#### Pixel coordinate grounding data
<<<<

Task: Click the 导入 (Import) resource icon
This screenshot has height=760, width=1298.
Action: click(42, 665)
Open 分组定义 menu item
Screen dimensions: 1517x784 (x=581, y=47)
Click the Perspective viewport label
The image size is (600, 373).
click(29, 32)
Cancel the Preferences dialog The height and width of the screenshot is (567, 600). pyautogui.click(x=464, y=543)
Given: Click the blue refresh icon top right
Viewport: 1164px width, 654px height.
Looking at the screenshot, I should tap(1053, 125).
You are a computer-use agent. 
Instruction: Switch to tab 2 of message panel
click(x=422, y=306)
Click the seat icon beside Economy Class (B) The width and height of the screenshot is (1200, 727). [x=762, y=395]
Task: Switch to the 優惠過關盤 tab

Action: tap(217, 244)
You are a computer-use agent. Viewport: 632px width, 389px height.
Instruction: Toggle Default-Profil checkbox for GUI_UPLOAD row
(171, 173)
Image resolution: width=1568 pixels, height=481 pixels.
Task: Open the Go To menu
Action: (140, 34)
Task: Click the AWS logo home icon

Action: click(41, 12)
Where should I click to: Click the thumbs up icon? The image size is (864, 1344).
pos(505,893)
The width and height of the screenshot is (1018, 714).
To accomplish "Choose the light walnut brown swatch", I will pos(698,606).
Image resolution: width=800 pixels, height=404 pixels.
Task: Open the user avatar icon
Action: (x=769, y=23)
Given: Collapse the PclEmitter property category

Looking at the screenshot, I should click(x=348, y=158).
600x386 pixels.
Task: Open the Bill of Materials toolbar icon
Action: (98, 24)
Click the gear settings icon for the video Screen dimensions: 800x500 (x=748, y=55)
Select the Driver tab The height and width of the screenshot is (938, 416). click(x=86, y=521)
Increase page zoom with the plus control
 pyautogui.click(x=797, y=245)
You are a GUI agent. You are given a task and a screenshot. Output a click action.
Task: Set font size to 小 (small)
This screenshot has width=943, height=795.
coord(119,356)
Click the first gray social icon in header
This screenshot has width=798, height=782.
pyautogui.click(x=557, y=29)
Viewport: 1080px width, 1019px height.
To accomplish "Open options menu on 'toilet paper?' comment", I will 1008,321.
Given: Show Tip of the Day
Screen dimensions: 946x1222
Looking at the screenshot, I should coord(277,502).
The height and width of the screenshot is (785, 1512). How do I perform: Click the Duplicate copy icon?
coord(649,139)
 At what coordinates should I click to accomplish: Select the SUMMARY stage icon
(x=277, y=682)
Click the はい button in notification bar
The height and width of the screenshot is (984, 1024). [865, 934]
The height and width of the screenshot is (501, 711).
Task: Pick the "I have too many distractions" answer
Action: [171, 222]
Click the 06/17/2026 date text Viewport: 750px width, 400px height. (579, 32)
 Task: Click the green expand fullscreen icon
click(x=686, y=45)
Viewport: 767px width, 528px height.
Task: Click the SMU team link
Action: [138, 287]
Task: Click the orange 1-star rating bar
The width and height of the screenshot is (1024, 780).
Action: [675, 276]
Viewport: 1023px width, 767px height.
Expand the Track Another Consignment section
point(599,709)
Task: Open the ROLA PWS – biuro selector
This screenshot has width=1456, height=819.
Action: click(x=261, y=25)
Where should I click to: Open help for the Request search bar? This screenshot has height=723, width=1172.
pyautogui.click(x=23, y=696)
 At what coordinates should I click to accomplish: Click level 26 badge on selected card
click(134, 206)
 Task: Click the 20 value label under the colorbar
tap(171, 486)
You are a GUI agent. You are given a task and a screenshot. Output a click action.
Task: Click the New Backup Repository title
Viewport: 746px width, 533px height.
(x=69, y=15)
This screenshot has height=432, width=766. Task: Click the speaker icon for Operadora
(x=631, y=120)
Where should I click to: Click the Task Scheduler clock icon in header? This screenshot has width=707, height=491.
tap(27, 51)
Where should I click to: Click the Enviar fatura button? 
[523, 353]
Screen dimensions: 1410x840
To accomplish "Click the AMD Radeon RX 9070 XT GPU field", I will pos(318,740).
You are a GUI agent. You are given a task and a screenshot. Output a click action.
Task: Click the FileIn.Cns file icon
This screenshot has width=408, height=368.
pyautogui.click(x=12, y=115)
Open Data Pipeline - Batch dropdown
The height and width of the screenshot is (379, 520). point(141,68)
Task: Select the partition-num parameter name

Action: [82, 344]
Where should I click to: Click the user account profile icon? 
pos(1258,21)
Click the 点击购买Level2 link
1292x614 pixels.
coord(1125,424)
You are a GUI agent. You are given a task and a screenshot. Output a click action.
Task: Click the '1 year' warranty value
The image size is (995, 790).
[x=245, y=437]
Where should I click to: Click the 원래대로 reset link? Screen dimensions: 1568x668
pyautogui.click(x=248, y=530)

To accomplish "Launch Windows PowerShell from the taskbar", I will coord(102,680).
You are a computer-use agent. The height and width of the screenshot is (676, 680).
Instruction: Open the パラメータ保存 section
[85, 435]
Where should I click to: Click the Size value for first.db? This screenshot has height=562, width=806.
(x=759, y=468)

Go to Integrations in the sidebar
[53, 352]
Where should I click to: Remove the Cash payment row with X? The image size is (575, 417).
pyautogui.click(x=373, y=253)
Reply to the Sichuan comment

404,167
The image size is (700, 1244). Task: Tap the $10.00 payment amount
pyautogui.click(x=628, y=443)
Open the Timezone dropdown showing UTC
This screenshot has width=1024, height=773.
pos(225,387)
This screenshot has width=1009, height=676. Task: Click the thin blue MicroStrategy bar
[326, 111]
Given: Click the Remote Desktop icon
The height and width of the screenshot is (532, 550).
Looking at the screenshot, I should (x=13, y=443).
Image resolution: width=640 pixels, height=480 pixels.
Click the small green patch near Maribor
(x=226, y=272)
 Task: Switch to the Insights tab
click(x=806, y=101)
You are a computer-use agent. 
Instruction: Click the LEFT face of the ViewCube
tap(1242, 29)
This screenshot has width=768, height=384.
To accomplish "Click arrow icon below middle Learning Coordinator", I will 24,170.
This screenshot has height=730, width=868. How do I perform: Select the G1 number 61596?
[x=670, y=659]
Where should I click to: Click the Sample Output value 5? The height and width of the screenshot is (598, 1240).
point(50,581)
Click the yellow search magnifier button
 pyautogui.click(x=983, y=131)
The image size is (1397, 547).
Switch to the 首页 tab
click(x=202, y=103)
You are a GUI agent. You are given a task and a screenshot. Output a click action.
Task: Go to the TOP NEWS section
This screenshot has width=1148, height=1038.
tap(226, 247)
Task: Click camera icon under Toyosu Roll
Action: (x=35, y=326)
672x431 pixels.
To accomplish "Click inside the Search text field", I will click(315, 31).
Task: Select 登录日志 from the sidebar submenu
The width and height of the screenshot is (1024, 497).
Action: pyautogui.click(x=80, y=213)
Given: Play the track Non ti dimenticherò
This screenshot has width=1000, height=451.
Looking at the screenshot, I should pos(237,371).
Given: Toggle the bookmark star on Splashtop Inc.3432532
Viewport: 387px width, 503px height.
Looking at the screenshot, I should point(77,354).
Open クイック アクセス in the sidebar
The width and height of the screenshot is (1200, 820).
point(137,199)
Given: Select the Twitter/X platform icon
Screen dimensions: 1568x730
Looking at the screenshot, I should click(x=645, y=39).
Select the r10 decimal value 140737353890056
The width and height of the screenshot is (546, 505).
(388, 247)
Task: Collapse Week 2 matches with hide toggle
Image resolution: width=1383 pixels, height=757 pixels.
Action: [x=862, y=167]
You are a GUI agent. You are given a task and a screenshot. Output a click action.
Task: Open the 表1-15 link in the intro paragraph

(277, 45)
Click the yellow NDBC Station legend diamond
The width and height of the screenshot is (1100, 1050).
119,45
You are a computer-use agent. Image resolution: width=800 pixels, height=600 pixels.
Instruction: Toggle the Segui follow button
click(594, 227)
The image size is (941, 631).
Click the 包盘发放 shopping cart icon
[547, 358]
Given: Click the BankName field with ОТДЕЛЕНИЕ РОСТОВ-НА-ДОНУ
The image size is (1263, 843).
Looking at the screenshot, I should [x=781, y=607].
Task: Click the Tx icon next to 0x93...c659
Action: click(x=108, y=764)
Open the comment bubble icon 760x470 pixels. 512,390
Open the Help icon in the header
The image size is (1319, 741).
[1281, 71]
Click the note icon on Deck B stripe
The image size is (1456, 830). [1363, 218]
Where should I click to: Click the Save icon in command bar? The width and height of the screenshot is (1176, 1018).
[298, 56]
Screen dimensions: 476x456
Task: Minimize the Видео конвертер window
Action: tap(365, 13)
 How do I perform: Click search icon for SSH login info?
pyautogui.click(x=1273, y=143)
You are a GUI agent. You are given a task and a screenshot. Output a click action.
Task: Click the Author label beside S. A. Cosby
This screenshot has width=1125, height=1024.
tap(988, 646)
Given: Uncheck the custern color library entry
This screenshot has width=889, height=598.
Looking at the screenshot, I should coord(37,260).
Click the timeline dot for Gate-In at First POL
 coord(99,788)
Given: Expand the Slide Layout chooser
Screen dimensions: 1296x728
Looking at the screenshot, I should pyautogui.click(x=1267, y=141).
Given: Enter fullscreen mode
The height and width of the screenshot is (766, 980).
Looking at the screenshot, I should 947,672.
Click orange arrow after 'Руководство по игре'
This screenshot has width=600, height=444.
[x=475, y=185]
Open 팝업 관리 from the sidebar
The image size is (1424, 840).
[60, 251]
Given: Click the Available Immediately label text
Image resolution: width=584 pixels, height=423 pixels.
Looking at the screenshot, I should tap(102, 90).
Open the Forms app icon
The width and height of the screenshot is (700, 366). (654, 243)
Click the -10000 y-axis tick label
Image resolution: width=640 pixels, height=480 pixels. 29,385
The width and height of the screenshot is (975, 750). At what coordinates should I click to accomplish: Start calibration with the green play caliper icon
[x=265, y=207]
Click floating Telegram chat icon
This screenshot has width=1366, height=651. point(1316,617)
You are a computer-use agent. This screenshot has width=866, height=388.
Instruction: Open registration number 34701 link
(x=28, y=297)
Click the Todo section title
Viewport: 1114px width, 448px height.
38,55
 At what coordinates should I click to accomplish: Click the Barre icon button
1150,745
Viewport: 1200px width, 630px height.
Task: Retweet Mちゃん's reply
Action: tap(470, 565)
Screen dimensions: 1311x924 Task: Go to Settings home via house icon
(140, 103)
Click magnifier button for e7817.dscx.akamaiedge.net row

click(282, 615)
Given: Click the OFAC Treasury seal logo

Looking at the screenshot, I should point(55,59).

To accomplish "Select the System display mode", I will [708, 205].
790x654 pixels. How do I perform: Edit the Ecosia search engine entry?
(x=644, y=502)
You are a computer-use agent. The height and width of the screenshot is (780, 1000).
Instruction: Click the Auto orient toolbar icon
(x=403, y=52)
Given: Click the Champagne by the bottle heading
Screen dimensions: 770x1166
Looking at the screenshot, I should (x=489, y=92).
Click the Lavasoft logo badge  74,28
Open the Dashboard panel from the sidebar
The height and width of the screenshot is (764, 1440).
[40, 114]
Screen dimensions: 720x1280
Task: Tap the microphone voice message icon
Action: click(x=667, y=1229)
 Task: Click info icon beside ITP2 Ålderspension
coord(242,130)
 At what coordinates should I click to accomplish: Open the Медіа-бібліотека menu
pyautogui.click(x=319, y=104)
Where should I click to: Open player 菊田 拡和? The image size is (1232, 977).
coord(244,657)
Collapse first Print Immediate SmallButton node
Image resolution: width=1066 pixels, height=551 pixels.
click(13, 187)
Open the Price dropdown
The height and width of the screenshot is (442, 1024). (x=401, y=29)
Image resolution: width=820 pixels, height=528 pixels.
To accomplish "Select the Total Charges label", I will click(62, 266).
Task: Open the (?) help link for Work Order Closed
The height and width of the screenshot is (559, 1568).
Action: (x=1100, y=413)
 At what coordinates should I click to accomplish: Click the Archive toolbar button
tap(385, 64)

>>>>

#### GOAL OF THE EXERCISE
Search the data for the word "title" and copy each line where it appears.

#### RESULT OF THE TASK
Task: Click the New Backup Repository title
Click the Todo section title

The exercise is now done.